→ **Materials provided**
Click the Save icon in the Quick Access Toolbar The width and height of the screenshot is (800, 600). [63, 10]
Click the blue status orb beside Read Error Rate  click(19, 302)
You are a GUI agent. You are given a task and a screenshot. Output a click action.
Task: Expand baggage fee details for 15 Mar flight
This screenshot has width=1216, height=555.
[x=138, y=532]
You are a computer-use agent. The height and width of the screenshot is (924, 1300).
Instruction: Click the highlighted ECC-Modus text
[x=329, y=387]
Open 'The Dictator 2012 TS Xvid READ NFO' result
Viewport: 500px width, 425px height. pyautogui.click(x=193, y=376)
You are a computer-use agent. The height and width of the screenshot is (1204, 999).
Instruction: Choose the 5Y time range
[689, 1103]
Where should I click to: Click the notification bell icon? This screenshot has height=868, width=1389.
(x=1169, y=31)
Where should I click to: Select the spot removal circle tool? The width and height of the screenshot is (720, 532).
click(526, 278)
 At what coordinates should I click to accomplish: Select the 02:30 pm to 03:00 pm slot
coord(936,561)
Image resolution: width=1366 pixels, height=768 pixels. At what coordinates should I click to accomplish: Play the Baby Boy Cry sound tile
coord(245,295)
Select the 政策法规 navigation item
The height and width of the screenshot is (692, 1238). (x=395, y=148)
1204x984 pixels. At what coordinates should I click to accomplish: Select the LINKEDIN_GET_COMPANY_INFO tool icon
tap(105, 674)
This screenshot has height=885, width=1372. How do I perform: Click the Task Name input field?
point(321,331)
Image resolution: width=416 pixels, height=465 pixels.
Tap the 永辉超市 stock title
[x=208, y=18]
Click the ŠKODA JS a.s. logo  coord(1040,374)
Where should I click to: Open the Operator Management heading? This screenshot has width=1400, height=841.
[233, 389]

→ **Stated goal**
List every line of the data above that contains the string "pixels", matching case exactly, and copy each such line in full.

→ **Reply to the task**
Image resolution: width=1366 pixels, height=768 pixels. At what coordinates should I click to accomplish: Play the Baby Boy Cry sound tile
1204x984 pixels. At what coordinates should I click to accomplish: Select the LINKEDIN_GET_COMPANY_INFO tool icon
Image resolution: width=416 pixels, height=465 pixels.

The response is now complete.